Below a more optimized version to show all the number of nodes in the left and right branch of any node. However, still a triangular join.
select
u.binary_place_nbr, u.user_first_name,
sum(coalesce(x.InLeftBranch, 0)) LeftChildren,
sum(coalesce(x.InRightBranch, 0)) RightChildren
from
dbo.User_Registrations u
outer apply
(
select
case when 2 * u.binary_place_nbr = binary_place_nbr / power(2, l1.n - l2.n) then 1 else 0 end InLeftBranch,
case when 2 * u.binary_place_nbr + 1 = binary_place_nbr / power(2, l1.n - l2.n) then 1 else 0 end InRightBranch
from
dbo.User_Registrations
cross apply
dbo.Log2(binary_place_nbr) l1
cross apply
dbo.Log2(2 * u.binary_place_nbr) l2
where
binary_place_nbr >= 2 * u.binary_place_nbr
and u.binary_place_nbr = binary_place_nbr / power(2, l1.n - l2.n + 1)
) x
group by
u.binary_place_nbr, u.user_first_name
Edit: moved coalesce inside sum to get rid of a warning
May 14, 2010 at 8:00 am
Peter Brinkhaus (5/13/2010)
Below a more optimized version to show all the number of nodes in the left and right branch of any node. However, still a triangular join.
Very cool, Peter 😎
It's not easy to avoid a triangular join here, given the nature of the problem. I'd be interested to hear more from mahbub422 about the real problem that is being solved here. It's a very interesting technical issue, but I can't help wondering if we would not offer different design advice if we knew more details...?
Paul
Paul White
SQLPerformance.com
SQLkiwi blog
@SQL_Kiwi
May 15, 2010 at 7:45 am
For completeness, here's one way to return the child node counts and list of names from those nodes using hierarchyid (same set-up code I posted earlier):
SELECT SQ1.node_id,
SQ1.name,
MAX(CASE WHEN SQ1.child_position = 'L' THEN SQ1.child_count ELSE 0 END) AS left_count,
MAX(CASE WHEN SQ1.child_position = 'R' THEN SQ1.child_count ELSE 0 END) AS right_count,
MAX(CASE WHEN SQ1.child_position = 'L' THEN SQ1.child_list ELSE SPACE(0) END) AS left_list,
MAX(CASE WHEN SQ1.child_position = 'R' THEN SQ1.child_list ELSE SPACE(0) END) AS right_list
FROM (
SELECT T1.node_id,
T1.name,
child_position = CASE ROW_NUMBER() OVER (PARTITION BY T1.hid ORDER BY T2.hid) WHEN 1 THEN 'L' ELSE 'R' END,
child_count = (SELECT COUNT(*) FROM dbo.Tree T3 WHERE T3.hid.IsDescendantOf(T2.hid) = 1),
child_list = STUFF((SELECT ',' + T3.name FROM dbo.Tree T3 WHERE T3.hid.IsDescendantOf(T2.hid) = 1 ORDER BY T3.hid FOR XML PATH(''), TYPE).value('./text()[1]', 'VARCHAR(8000)'), 1, 1, SPACE(0))
FROM dbo.Tree T1
LEFT
JOIN dbo.Tree T2
ON T2.hid.GetAncestor(1) = T1.hid
) SQ1
GROUP BY
SQ1.node_id,
SQ1.name;
Paul White
SQLPerformance.com
SQLkiwi blog
@SQL_Kiwi
May 15, 2010 at 11:12 am
Dear Peter and Paul,
Thank you very much for your great support. Recently I got a client who's business is MLM (Multilevel Marketing). A person can join to the company and can only refer two persons in his left and right side. In every week that person get benefit on the basis of total person joined in his left and right side. My client demanded several reports. Here I have attached two. First report is the weekly statement and second report is the list of left and right side members of a person. I was in deep trouble of finding out the solution. Finally I got first solution from peter. Then Paul also gave the solution. I have used Peters procedure. Initially it took 49 seconds to process data and now using peter's solution it takes only 3 seconds.

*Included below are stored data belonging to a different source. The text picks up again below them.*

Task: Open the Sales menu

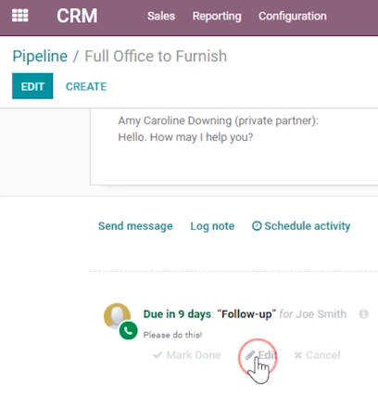Action: point(161,16)
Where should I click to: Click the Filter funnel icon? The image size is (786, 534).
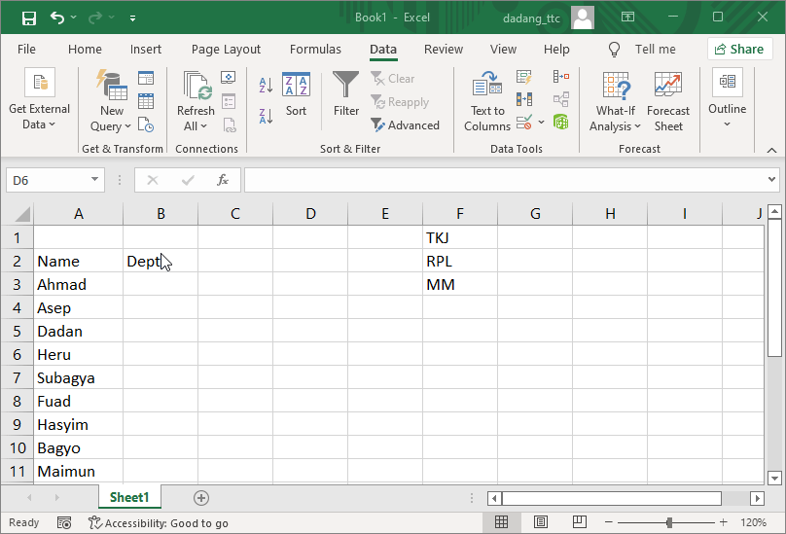coord(345,95)
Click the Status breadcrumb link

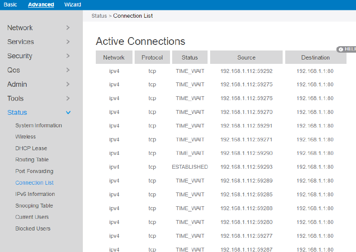(x=99, y=16)
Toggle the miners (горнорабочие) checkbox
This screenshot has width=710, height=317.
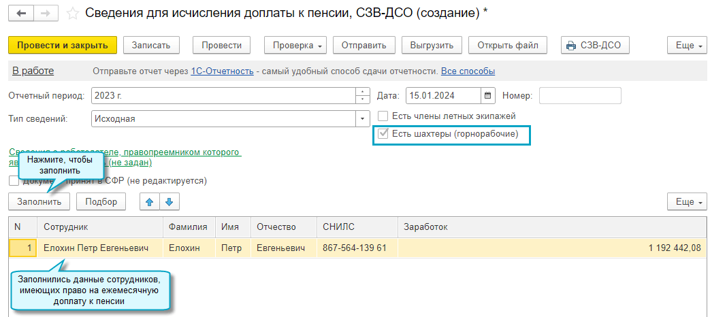383,134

I really thankful to both of you. And you will be happy to know our client is really happy to see the report.
Thanks.
Mahbub
May 15, 2010 at 11:25 am
Mahbub,
That's really good news - and full credit to Peter for the time he spent on this too.
It's great to see the reports, but there is some pretty sensitive personal information there. I would ask you to obscure those details or remove the attachments if you wouldn't mind...?
Thanks
Paul
Paul White
SQLPerformance.com
SQLkiwi blog
@SQL_Kiwi
May 15, 2010 at 11:41 am
Peter Brinkhaus (3/20/2010)
Unfortunately we don't have a realistic testset (and I'm too lazy now to generate one), but I'm almost certain that Paul's solution outperforms my solution by a factor of 'a large number'. Well done, Paul
Don't be too sure... First, as good as it is (well done, Paul), Paul's code didn't convert the Adjacency List to the Hierarchical Path that HierarchyID needs. It was hard coded, instead.

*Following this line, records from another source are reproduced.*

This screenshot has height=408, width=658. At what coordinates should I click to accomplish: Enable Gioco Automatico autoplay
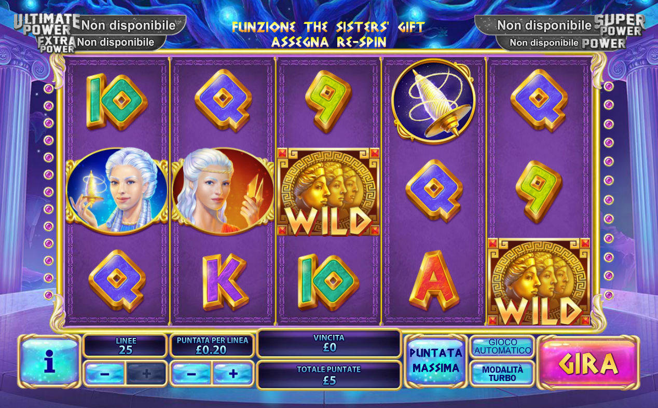502,347
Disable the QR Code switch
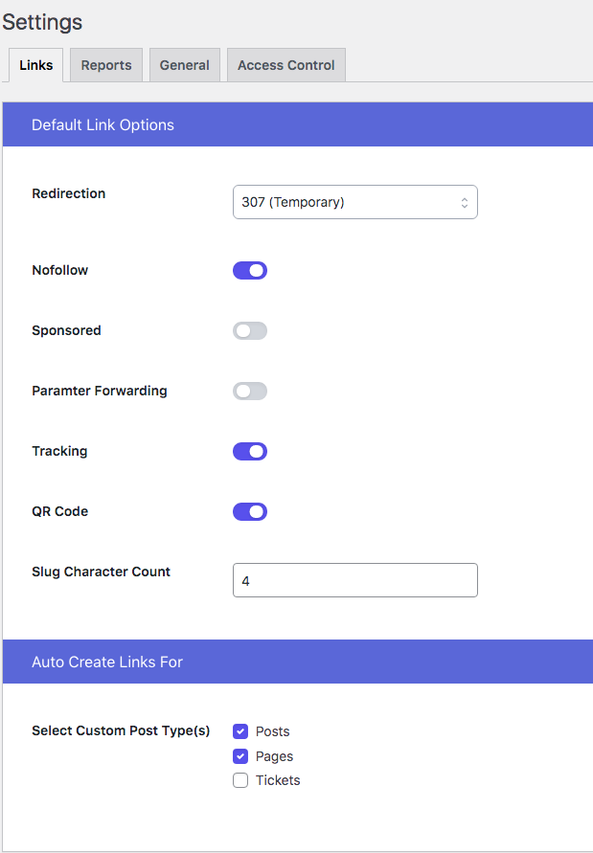The height and width of the screenshot is (853, 593). coord(250,512)

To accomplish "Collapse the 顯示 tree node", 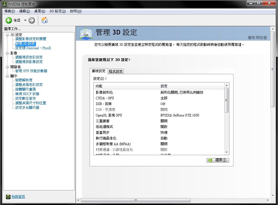I will (x=7, y=76).
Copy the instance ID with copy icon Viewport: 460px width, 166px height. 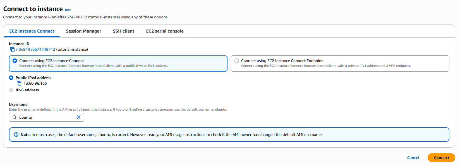[12, 49]
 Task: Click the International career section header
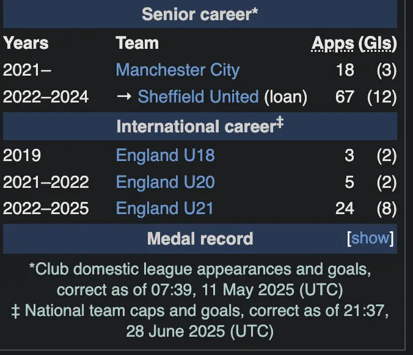pos(196,126)

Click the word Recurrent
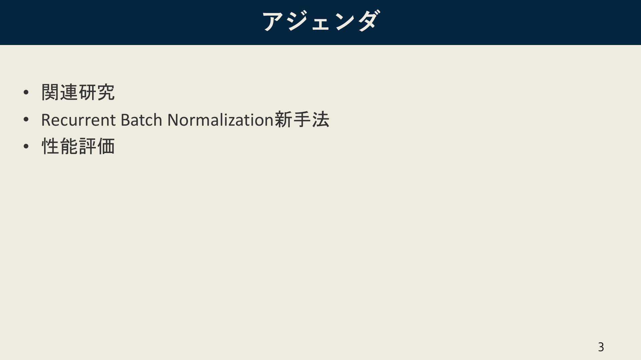pyautogui.click(x=78, y=120)
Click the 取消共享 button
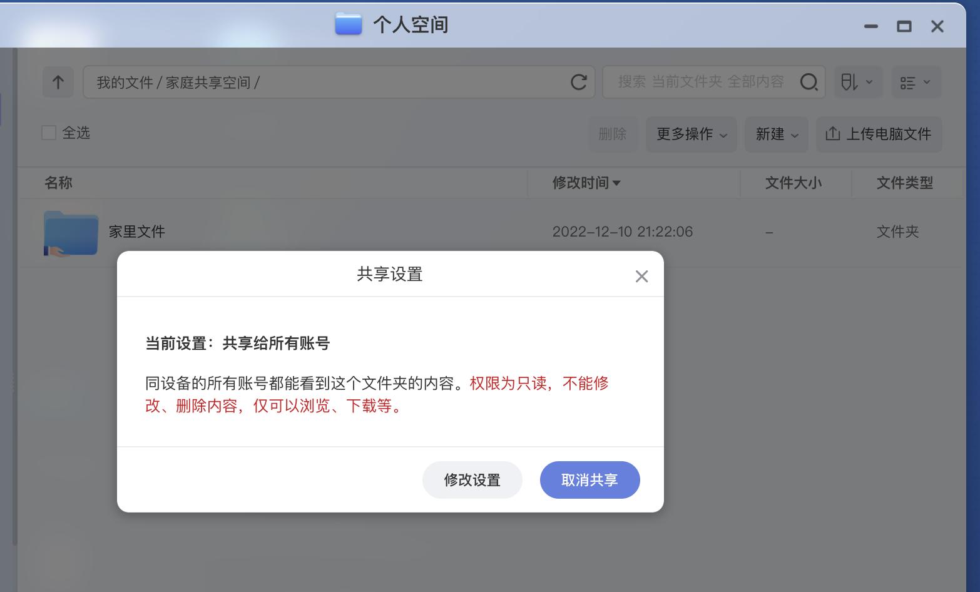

Second, the HierarchicalID method is a lot more difficult to maintain than the almost unusable Adjacency List.
Your code, on the other hand, has the best of both worlds.

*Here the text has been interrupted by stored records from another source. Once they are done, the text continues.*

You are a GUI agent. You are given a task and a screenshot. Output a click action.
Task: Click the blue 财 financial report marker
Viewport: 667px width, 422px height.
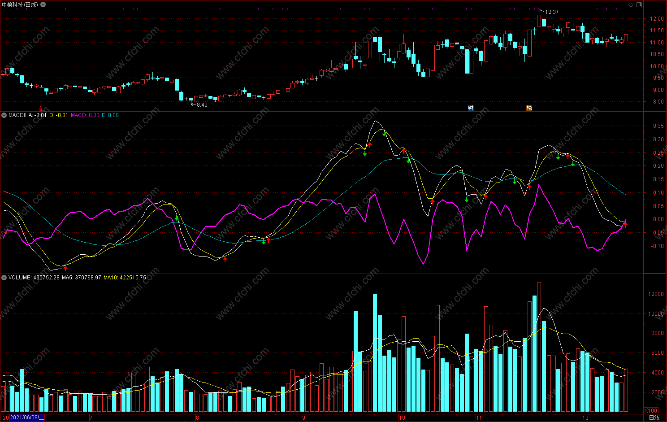[x=471, y=108]
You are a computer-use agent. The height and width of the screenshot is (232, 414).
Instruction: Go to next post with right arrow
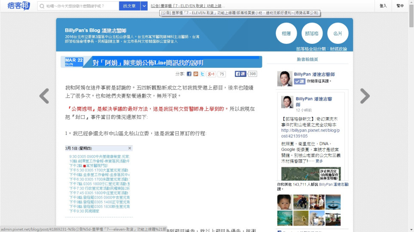(365, 96)
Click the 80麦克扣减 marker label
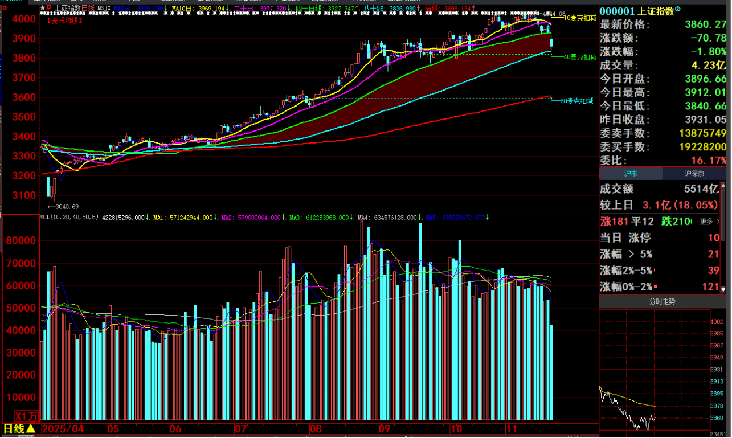 tap(576, 101)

I'll also add that there have been reports on the internet of some performance problems with HierarchyID. I can't substantiate nor refute any of those reports because I haven't installed 2k8 on my nice new portable, yet, so do some testing.
The following won't build a pure binary tree (but could be easily modified to do so), but it WILL build a million row random hierarchy in under 22 seconds including the creation of some necessary indexes...
--===== Do this in a nice safe place that everyone has.
USE tempdb
;
drop procedure dbo.BuildTestHierarchy
;
GO
CREATE PROCEDURE dbo.BuildTestHierarchy
/******************************************************************************
Create a randomized "clean" hierarchy. Each EmployeeID (except the first one,
of course) is assigned a random ManagerID number which is always less than the
current EmployeeID. This code runs nasty fast and is great for testing
hierarchical processing code.
Usage: (both examples build a million row Adjacency List Hierarchy)
EXEC dbo.BuildTestHierarchy 1000000
EXEC dbo.BuildTestHierarchy @pRowsToBuild = 1000000
Revision History:
Rev 00 - 28 Apr 2010 - Jeff Moden - Initial creation and test.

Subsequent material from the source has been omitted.